* **What the exercise asks**:
Copy the listing below word for word, leaving out the pictures.

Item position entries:
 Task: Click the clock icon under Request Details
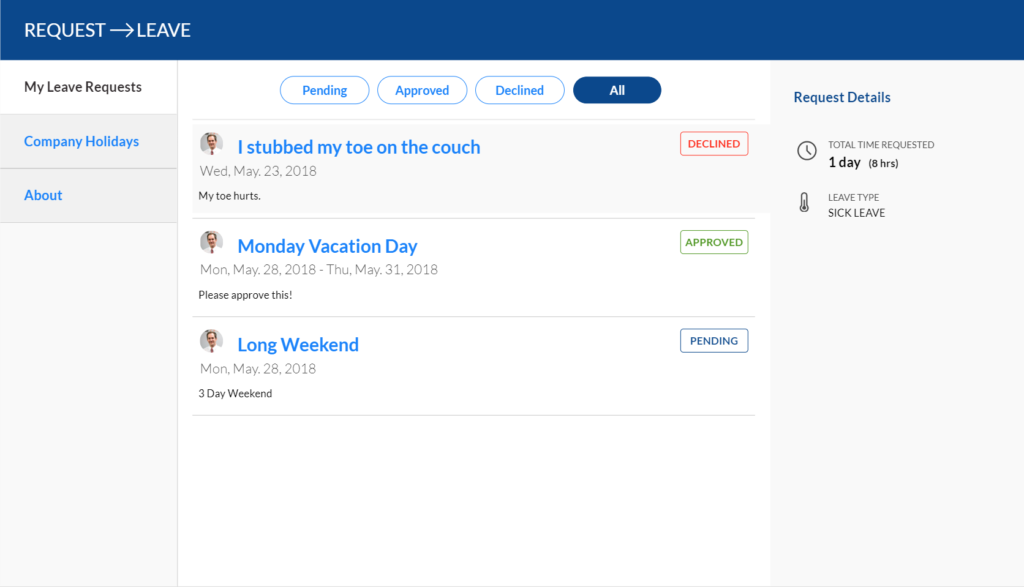pos(806,151)
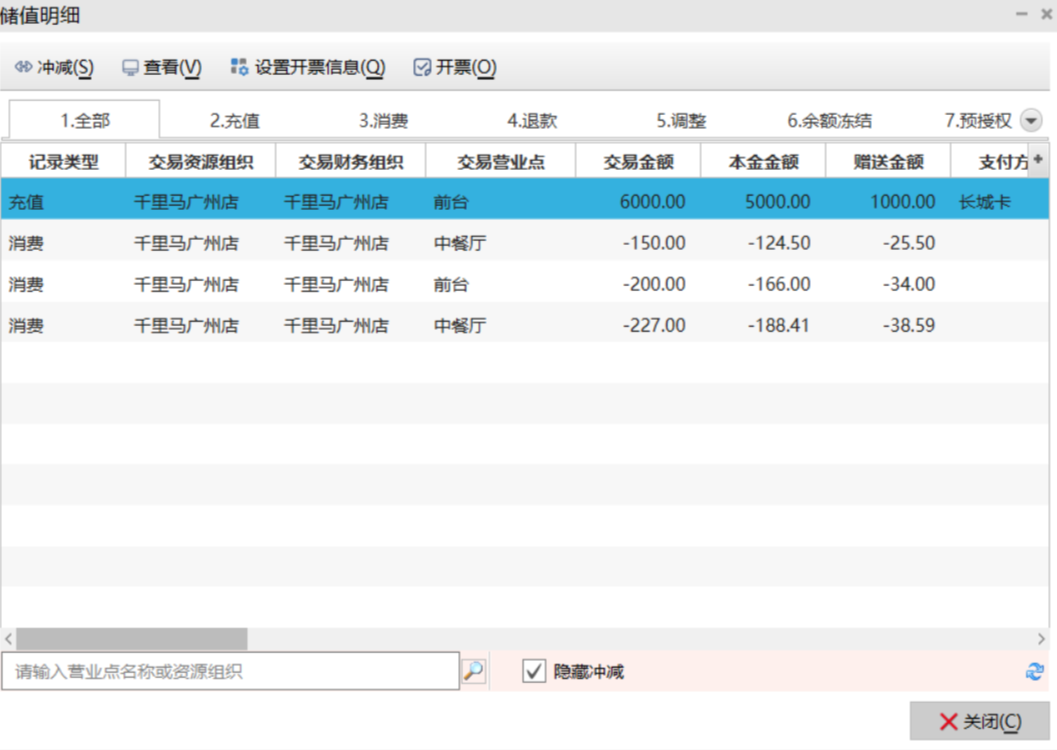Open 设置开票信息 invoice settings
Image resolution: width=1057 pixels, height=750 pixels.
[307, 68]
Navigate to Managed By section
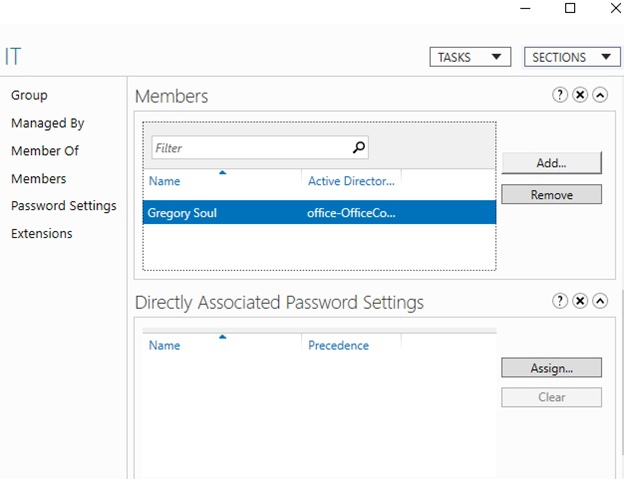 coord(47,123)
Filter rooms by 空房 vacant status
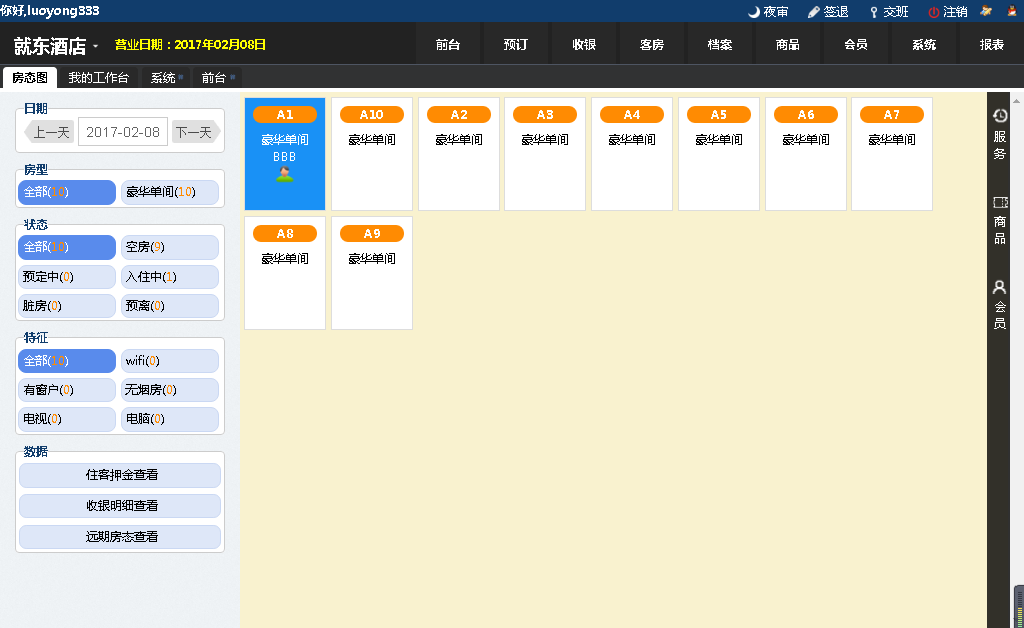 169,247
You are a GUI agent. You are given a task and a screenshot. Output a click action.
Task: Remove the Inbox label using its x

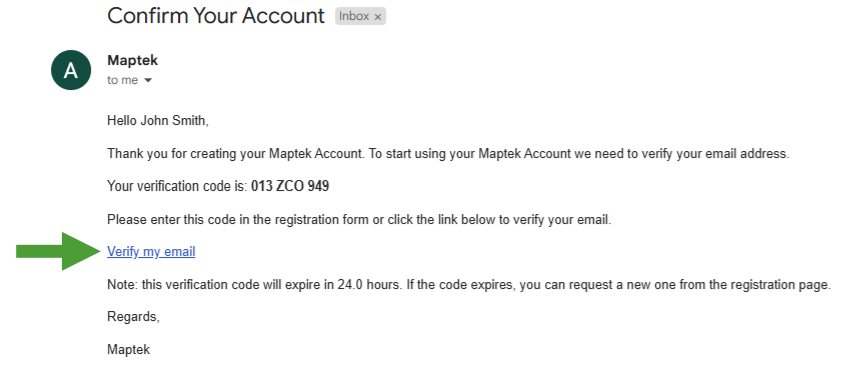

* **Output for this task**:
 Task: Click the clock icon under Request Details
pos(806,151)
Open 设置开票信息 invoice settings
Image resolution: width=1057 pixels, height=750 pixels.
[307, 68]
Navigate to Managed By section
 coord(47,123)
Filter rooms by 空房 vacant status
 169,247
You are a GUI agent. You are given a task and a screenshot. Output a click action.
Task: Remove the Inbox label using its x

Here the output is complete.